What is being asked:
Could you copy exactly the line that contains "The height and width of the screenshot is (753, 1219)." and every line after it to the end of the records, and nothing more?

----- Data shown -----

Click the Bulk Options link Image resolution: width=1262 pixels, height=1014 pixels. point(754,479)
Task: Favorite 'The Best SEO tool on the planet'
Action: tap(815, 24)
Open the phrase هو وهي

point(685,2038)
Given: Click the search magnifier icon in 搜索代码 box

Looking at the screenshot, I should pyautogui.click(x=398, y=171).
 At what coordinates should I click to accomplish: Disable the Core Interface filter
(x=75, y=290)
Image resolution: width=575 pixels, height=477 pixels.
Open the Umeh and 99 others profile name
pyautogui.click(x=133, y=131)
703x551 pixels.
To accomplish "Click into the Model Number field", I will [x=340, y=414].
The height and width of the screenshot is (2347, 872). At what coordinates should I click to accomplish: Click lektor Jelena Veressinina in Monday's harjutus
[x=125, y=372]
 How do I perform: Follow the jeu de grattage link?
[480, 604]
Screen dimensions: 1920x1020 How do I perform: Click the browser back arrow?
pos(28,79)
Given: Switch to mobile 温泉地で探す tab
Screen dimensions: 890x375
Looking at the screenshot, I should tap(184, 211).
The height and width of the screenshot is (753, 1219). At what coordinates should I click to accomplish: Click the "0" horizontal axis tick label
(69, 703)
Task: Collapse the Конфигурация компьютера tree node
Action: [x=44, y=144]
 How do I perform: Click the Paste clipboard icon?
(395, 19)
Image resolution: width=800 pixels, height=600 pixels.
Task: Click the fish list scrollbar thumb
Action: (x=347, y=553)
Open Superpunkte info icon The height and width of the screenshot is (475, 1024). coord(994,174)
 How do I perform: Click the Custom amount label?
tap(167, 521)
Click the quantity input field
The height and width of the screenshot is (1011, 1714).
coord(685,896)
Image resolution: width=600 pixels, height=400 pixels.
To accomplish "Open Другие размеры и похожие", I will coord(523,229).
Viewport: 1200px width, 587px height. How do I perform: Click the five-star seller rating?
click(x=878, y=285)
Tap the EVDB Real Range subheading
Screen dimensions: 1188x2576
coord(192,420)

-----

Exercise solution:
The height and width of the screenshot is (753, 1219). At what coordinates should I click to accomplish: Click the "0" horizontal axis tick label
(69, 703)
Task: Collapse the Конфигурация компьютера tree node
Action: [x=44, y=144]
 How do I perform: Click the Paste clipboard icon?
(395, 19)
Image resolution: width=800 pixels, height=600 pixels.
Task: Click the fish list scrollbar thumb
Action: (x=347, y=553)
Open Superpunkte info icon The height and width of the screenshot is (475, 1024). coord(994,174)
 How do I perform: Click the Custom amount label?
tap(167, 521)
Click the quantity input field
The height and width of the screenshot is (1011, 1714).
coord(685,896)
Image resolution: width=600 pixels, height=400 pixels.
To accomplish "Open Другие размеры и похожие", I will coord(523,229).
Viewport: 1200px width, 587px height. How do I perform: Click the five-star seller rating?
click(x=878, y=285)
Tap the EVDB Real Range subheading
Screen dimensions: 1188x2576
coord(192,420)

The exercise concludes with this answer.